_Exercise brief:_
Turn the lines starting at the one containing "Screen dimensions: 940x529" and ending at the one containing "point(585,131)" into a JSON list of strings, one string per line, with blank lines left out. Leave the pictures out of your answer.

— start of Input material —

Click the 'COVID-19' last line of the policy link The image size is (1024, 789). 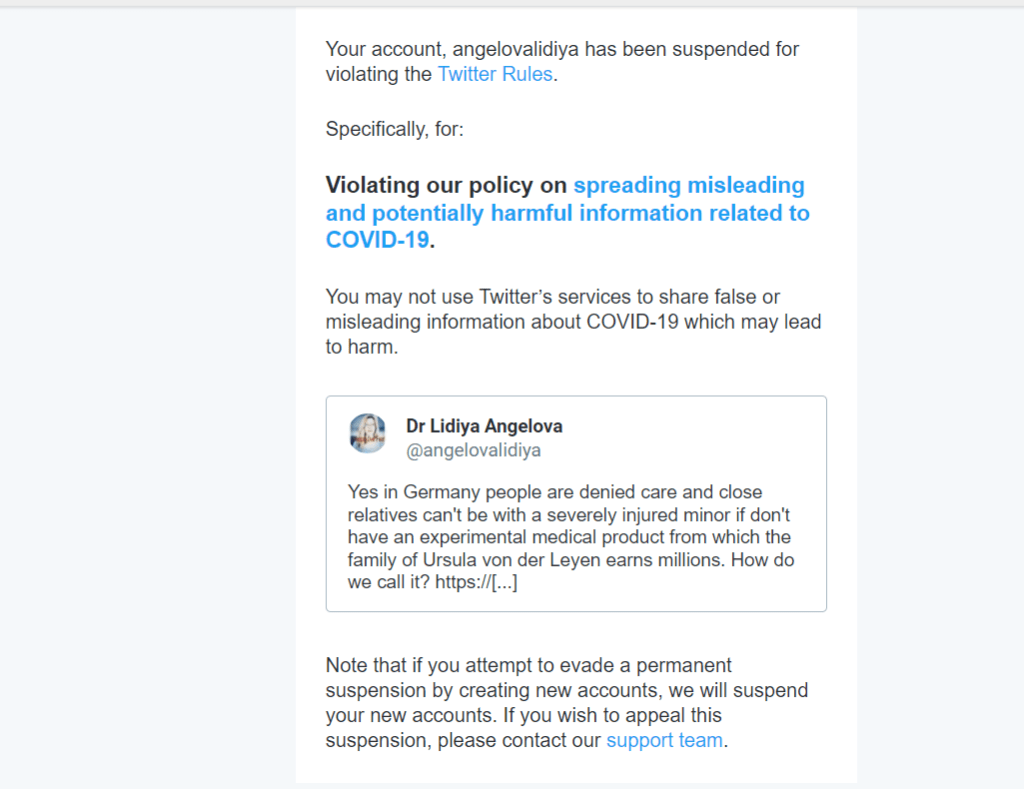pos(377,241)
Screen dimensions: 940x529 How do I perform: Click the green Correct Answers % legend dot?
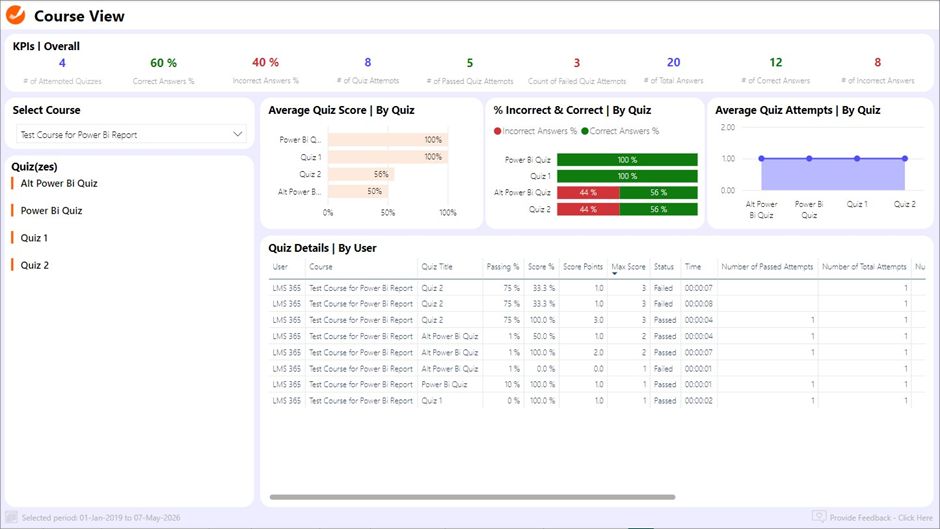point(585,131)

— end of Input material —
— start of Input material —

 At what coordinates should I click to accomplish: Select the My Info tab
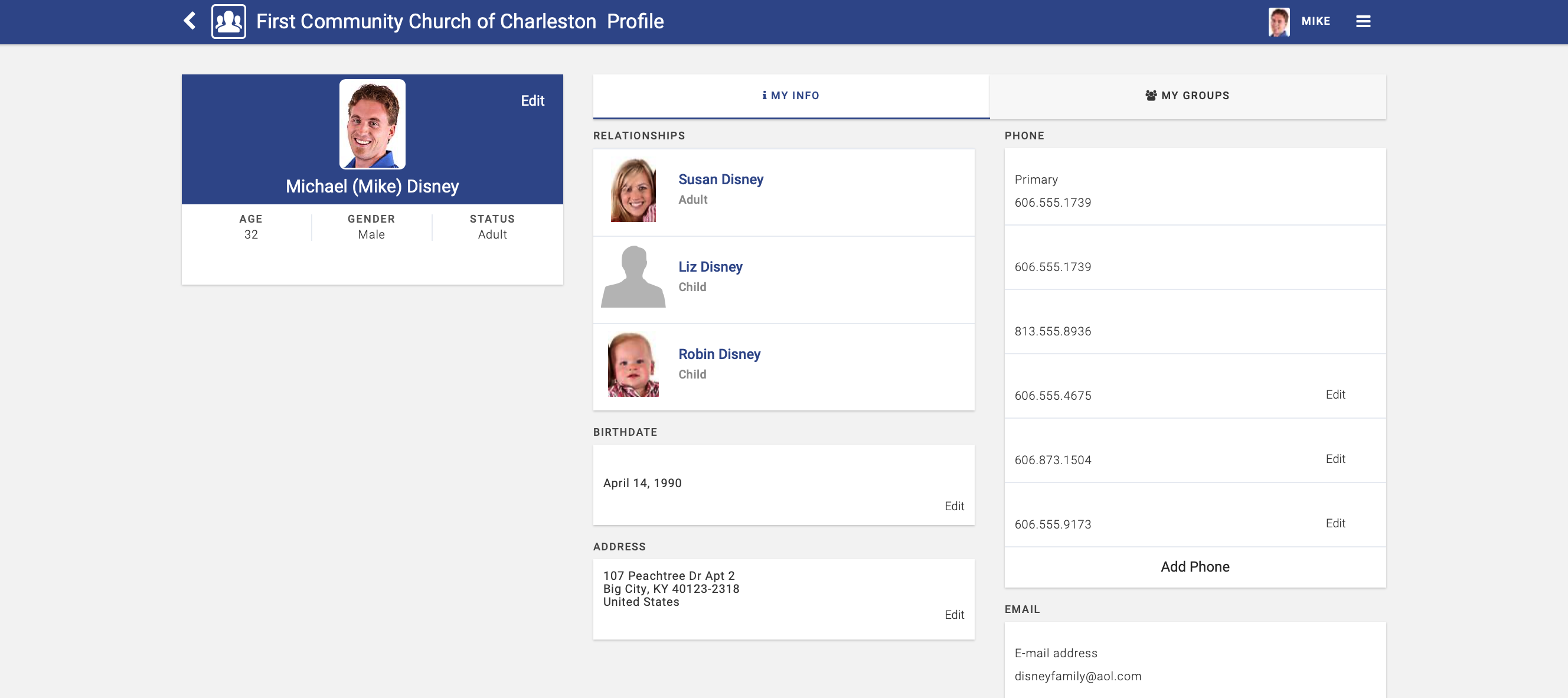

— end of Input material —
— start of Input material —

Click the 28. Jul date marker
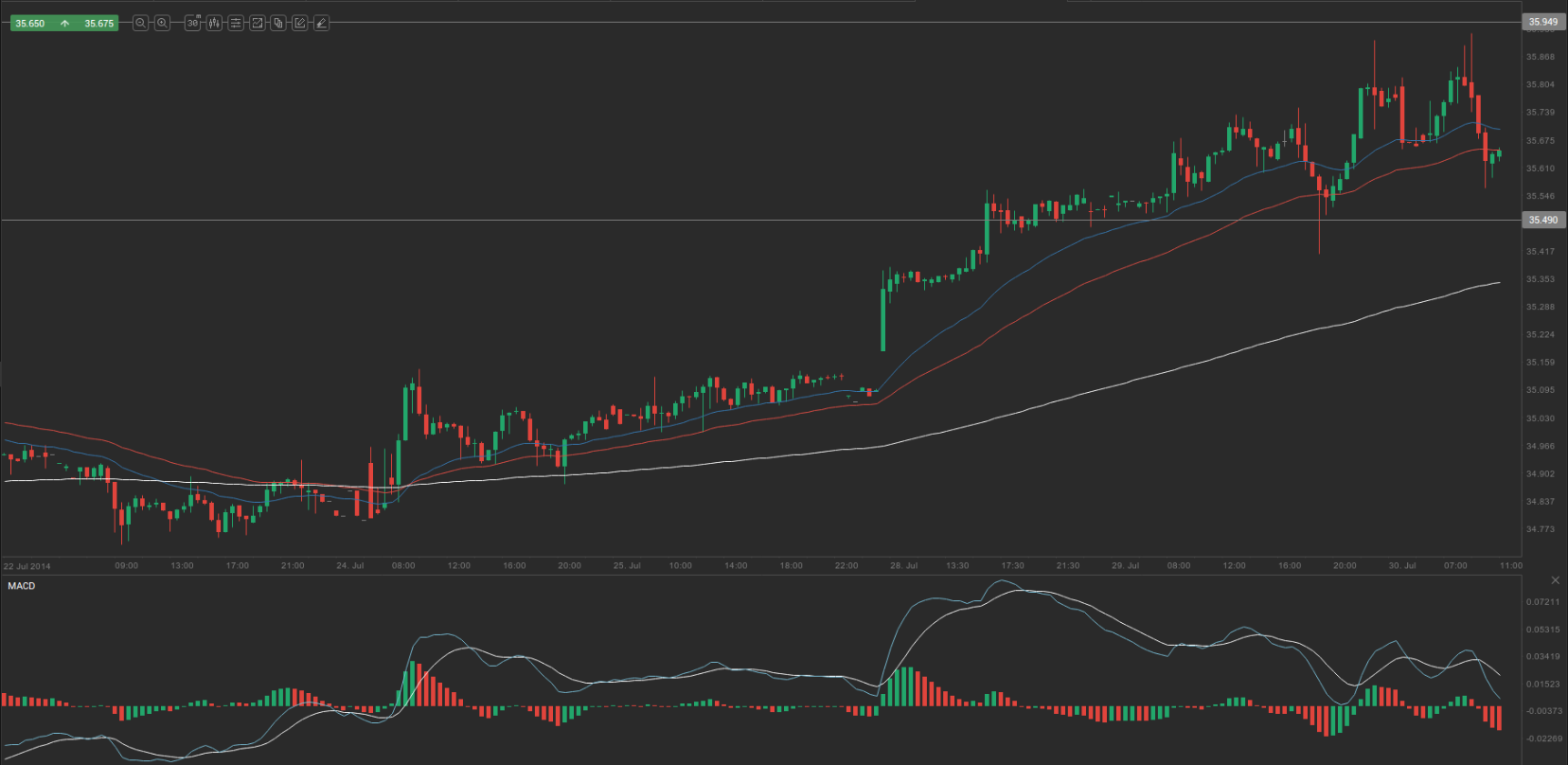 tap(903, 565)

— end of Input material —

_Answer to this problem:_
[
  "Screen dimensions: 940x529 How do I perform: Click the green Correct Answers % legend dot?",
  "point(585,131)"
]